Para atender a interesses de um grupo específico de bilionários brasileiros, tudo vem sendo solenemente ignorado expondo cada vez mais os CPFs dos diretores e conselheiros da Eletrobras e dos agentes do governo que materializam os maiores escândalos de uma operação de privatização na história do Brasil.

Na tentativa desenfreada de privatizar a Eletrobras, o próximo passo dos tresloucados privatistas é tentar concluir o balanço da estatal com números de referência para a operação (4º trimestre de 2021) até o prazo exíguo de 14 de março (segunda feira próxima). Nas regras do jogo, dentro da legalidade, a missão é praticamente impossível, mas para correr com o processo começam a aparecer escândalos, fraudes contábeis grosseiras e um cenário tenebroso para os envolvidos.

◆ TAREFA PROPOSTA
Repita sem alterações a parte do trecho sobre a privatização da Eletrobras que começa em "Para atender a" e termina em "para os envolvidos.".

◆ DADOS ABAIXO
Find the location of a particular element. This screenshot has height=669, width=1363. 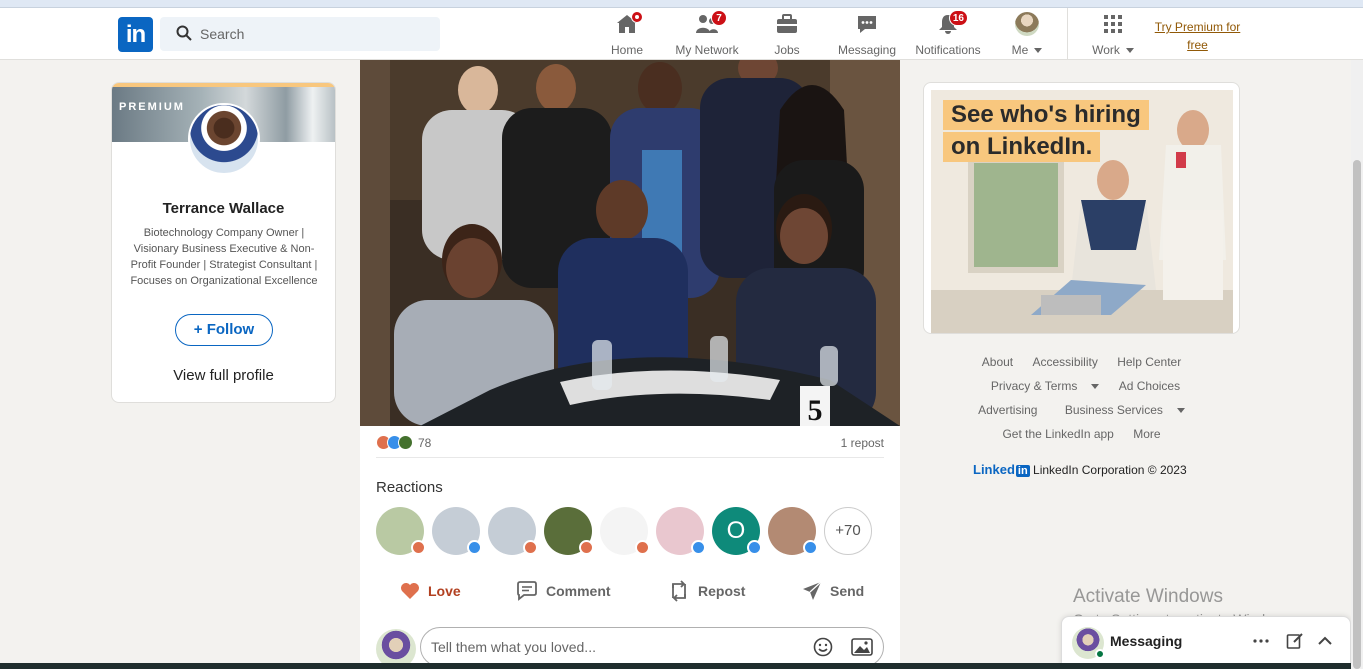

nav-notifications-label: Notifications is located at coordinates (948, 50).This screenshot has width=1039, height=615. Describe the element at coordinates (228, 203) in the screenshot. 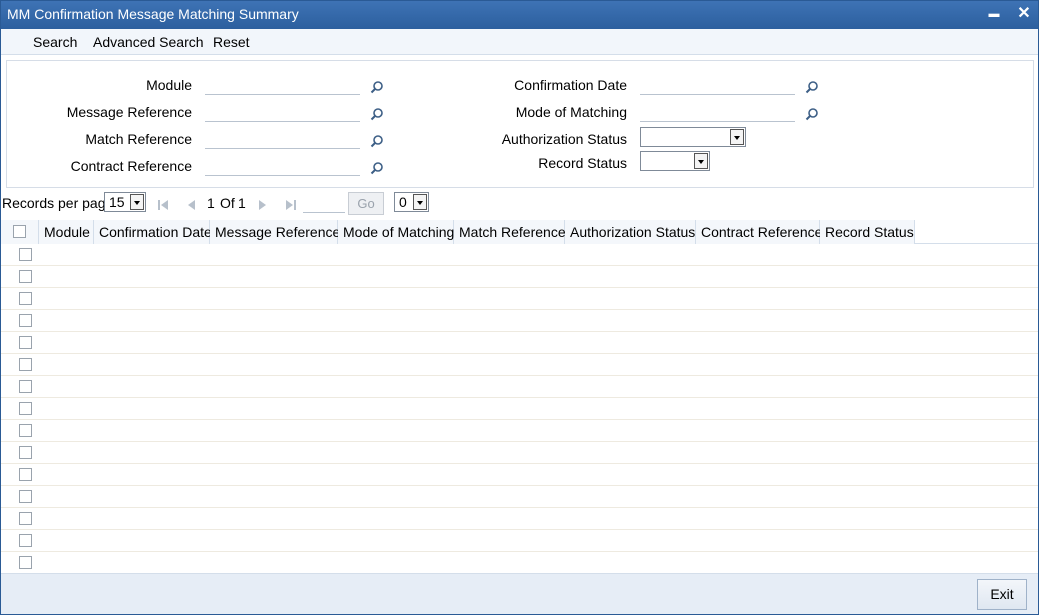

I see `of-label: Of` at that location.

◆ RESPOSTA
Para atender a interesses de um grupo específico de bilionários brasileiros, tudo vem sendo solenemente ignorado expondo cada vez mais os CPFs dos diretores e conselheiros da Eletrobras e dos agentes do governo que materializam os maiores escândalos de uma operação de privatização na história do Brasil.

Na tentativa desenfreada de privatizar a Eletrobras, o próximo passo dos tresloucados privatistas é tentar concluir o balanço da estatal com números de referência para a operação (4º trimestre de 2021) até o prazo exíguo de 14 de março (segunda feira próxima). Nas regras do jogo, dentro da legalidade, a missão é praticamente impossível, mas para correr com o processo começam a aparecer escândalos, fraudes contábeis grosseiras e um cenário tenebroso para os envolvidos.